What needs to be done: Please rewrite the records below, replacing every occurrence of "Viewport" with "Display area" and leaving everything else unchanged.

Element and text position records:
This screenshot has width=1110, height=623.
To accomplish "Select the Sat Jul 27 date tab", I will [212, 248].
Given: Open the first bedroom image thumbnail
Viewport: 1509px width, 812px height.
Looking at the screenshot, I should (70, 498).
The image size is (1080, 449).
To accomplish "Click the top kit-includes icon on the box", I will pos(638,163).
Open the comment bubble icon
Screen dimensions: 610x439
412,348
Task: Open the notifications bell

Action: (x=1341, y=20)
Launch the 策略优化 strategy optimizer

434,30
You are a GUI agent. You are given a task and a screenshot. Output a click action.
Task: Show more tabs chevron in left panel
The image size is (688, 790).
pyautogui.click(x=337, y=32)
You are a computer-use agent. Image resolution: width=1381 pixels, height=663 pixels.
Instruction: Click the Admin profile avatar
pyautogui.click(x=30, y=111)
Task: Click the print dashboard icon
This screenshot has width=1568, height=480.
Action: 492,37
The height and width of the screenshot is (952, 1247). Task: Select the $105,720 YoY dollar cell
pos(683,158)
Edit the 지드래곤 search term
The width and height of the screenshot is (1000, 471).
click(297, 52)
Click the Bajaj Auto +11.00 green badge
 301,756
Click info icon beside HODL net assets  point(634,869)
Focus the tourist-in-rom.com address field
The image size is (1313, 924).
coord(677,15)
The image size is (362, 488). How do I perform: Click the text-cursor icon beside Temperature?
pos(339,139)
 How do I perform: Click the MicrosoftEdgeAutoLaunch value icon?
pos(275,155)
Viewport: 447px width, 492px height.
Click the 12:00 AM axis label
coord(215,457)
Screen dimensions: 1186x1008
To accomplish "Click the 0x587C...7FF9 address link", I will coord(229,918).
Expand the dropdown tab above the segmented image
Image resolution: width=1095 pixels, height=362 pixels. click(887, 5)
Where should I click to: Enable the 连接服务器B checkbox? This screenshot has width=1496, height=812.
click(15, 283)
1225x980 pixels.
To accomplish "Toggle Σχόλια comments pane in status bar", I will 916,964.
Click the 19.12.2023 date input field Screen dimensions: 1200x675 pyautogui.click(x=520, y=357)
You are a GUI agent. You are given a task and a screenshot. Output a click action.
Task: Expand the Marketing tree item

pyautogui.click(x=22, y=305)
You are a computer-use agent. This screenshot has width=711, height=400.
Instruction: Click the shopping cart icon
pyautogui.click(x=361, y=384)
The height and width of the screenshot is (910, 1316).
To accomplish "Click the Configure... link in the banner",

Exercise result:
This screenshot has width=1110, height=623.
To accomplish "Select the Sat Jul 27 date tab", I will [212, 248].
Given: Open the first bedroom image thumbnail
Display area: 1509px width, 812px height.
Looking at the screenshot, I should (70, 498).
The image size is (1080, 449).
To accomplish "Click the top kit-includes icon on the box", I will pos(638,163).
Open the comment bubble icon
Screen dimensions: 610x439
412,348
Task: Open the notifications bell

Action: (x=1341, y=20)
Launch the 策略优化 strategy optimizer

434,30
You are a GUI agent. You are given a task and a screenshot. Output a click action.
Task: Show more tabs chevron in left panel
The image size is (688, 790).
pyautogui.click(x=337, y=32)
You are a computer-use agent. Image resolution: width=1381 pixels, height=663 pixels.
Instruction: Click the Admin profile avatar
pyautogui.click(x=30, y=111)
Task: Click the print dashboard icon
This screenshot has width=1568, height=480.
Action: 492,37
The height and width of the screenshot is (952, 1247). Task: Select the $105,720 YoY dollar cell
pos(683,158)
Edit the 지드래곤 search term
The width and height of the screenshot is (1000, 471).
click(297, 52)
Click the Bajaj Auto +11.00 green badge
 301,756
Click info icon beside HODL net assets  point(634,869)
Focus the tourist-in-rom.com address field
The image size is (1313, 924).
coord(677,15)
The image size is (362, 488). How do I perform: Click the text-cursor icon beside Temperature?
pos(339,139)
 How do I perform: Click the MicrosoftEdgeAutoLaunch value icon?
pos(275,155)
Display area: 447px width, 492px height.
Click the 12:00 AM axis label
coord(215,457)
Screen dimensions: 1186x1008
To accomplish "Click the 0x587C...7FF9 address link", I will coord(229,918).
Expand the dropdown tab above the segmented image
Image resolution: width=1095 pixels, height=362 pixels. click(887, 5)
Where should I click to: Enable the 连接服务器B checkbox? This screenshot has width=1496, height=812.
click(15, 283)
1225x980 pixels.
To accomplish "Toggle Σχόλια comments pane in status bar", I will 916,964.
Click the 19.12.2023 date input field Screen dimensions: 1200x675 pyautogui.click(x=520, y=357)
You are a GUI agent. You are given a task and a screenshot. Output a click action.
Task: Expand the Marketing tree item

pyautogui.click(x=22, y=305)
You are a computer-use agent. This screenshot has width=711, height=400.
Instruction: Click the shopping cart icon
pyautogui.click(x=361, y=384)
The height and width of the screenshot is (910, 1316).
To accomplish "Click the Configure... link in the banner",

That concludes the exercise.